New Appeals and Resolutions. This optimistic report did not close the case. Within months of the reconciliation with Theutberga, Lothar was again sleeping with Waldrada. In 866 he brought force to bear on Theutberga, making her appeal to Pope Nicholas for a divorce on the grounds of sterility and the alleged prior marriage of Lothar and Waldrada. She also requested permission to enter a convent. Nicholas remained unmoved, however, replying that sterility was not grounds for divorce. Moreover, he said, Theutberga’s sterility was not caused by her body, but rather by Lothar’s iniquity. Finally, even if she took religious vows, the Pope said, Lothar would not be free to marry again. A year later, when it was rumored that Lothar intended to murder Theutberga so he could marry Waldrada, Nicholas declared that even if his wife were dead, Lothar could never marry Waldrada because he had committed adultery with her. The following year Theutberga went to Rome to appeal to a new pope, Adrian II, for freedom from her unhappy marriage. She is reported to have said that she preferred fleeing to the pagans over seeing Lothar again. Ultimately, both Theutberga and Waldrada entered religious life, and Lothar sought absolution from Pope Adrian. In 869 Lothar died without a legitimate heir.

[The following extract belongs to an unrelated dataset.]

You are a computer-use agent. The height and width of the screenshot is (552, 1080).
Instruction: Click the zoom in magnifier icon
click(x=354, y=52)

Defining Church Jurisdiction. The divorce case of Lothar and Theutberga established some important points concerning Church jurisdiction over marriage. Hincmar’s treatise and the various papal judgments categorically rejected several grounds for divorce that secular society considered valid. Thus, they confirmed and strengthened the religious principle that a marriage was indissoluble.

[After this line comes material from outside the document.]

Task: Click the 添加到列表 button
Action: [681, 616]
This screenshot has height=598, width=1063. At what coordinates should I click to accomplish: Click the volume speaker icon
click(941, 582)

Jane Bishop, “Bishops as Marital Advisors in the Ninth Century,” in Women of the Medieval World: Essays in Honor of John H. Mundy, edited by Julius Kirshner and Suzanne F. Wemple (Oxford & New York: Blackwell, 1985), pp. 53–84.

James A. Brundage, Law, Sex, and Christian Society in Medieval Europe (Chicago: University of Chicago Press, 1987).

Frances Gies and Joseph Gies, Marriage and the Family in the Middle Ages (New York: Harper & Row, 1987).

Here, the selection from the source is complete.